Fiber For Breakfast Week 48: How Fiber Shapes the Future of AI Usage
Fiber For Breakfast Week 48: How Fiber Shapes the Future of AI Usage
This week’s Fiber for Breakfast featured Roger Entner, founder of Recon Analytics, who joined Gary Bolton to discuss how AI adoption is directly shaped by broadband technology—particularly fiber. Entner, a longtime industry researcher and analyst, explained how his team surveys 15,000 people every week to understand both mobile and home internet usage, with an additional 6,000 surveyed weekly on their AI habits.

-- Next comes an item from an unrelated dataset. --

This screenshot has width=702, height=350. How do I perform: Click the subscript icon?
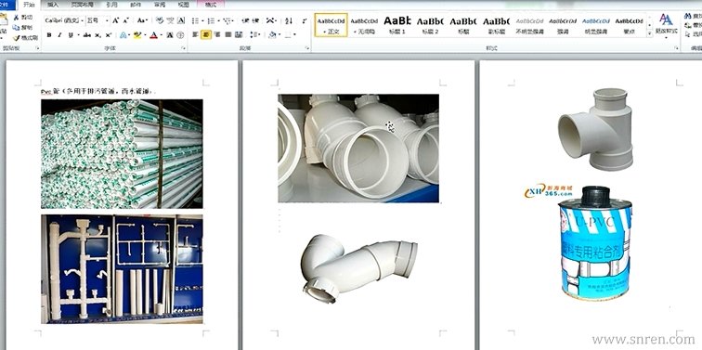pos(98,35)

A key takeaway from Entner’s research is the clear connection between high-quality broadband and heavier, more sophisticated AI usage. “How often people are accessing AI really depends on the access technology that they’re using,” Entner explained. Daily AI use is reported by only about 10% of satellite or DSL users, compared with 28% on fixed wireless, 23% on cable, and a striking 45% on fiber. “People who use AI use fiber, and vice versa,” he said.
Entner noted that not only frequency but also the types of AI tasks shift dramatically with better broadband. Fiber users rely on their desktops almost as much as their mobile devices —55% to 45%—whereas satellite and DSL users turn to mobile 80% to 90% of the time because their home connections can’t support more demanding workloads. The difference shows in the applications: fiber users are far more likely to use AI for generating images, analysis, and writing assistance while those on weaker networks tend to stick to web searches and social posts.
Bolton connected those findings to what he sees in rural America, describing places where even basic webpages struggle to load. “If you’re in rural America, you are going to do minimal on the internet, because you can’t spend all day trying to get a website to come up,” he said. With his own 5-gig fiber service at home, he said the contrast is stark: “My ability to do whatever I want…to really understand what AI is, keeps increasing.”
Entner emphasized that the relationship between fiber and AI isn’t just a coincidence, but a direct causal relationship. His team’s large, well-structured datasets allow them to identify natural control groups, and the patterns are consistent: people who use AI tend to choose fiber, and those with fiber connections are the ones able to take on heavier, more sophisticated AI tasks. These aren’t hypothetical assumptions, but behaviors observed at scale, week after week.
Taken together, the findings paint a clear picture: the quality of a community’s broadband determines the quality of its participation in the AI economy. As policymakers continue debating what counts as adequate broadband, Entner’s data suggests that slower technologies don’t just limit connection speeds—they limit opportunity.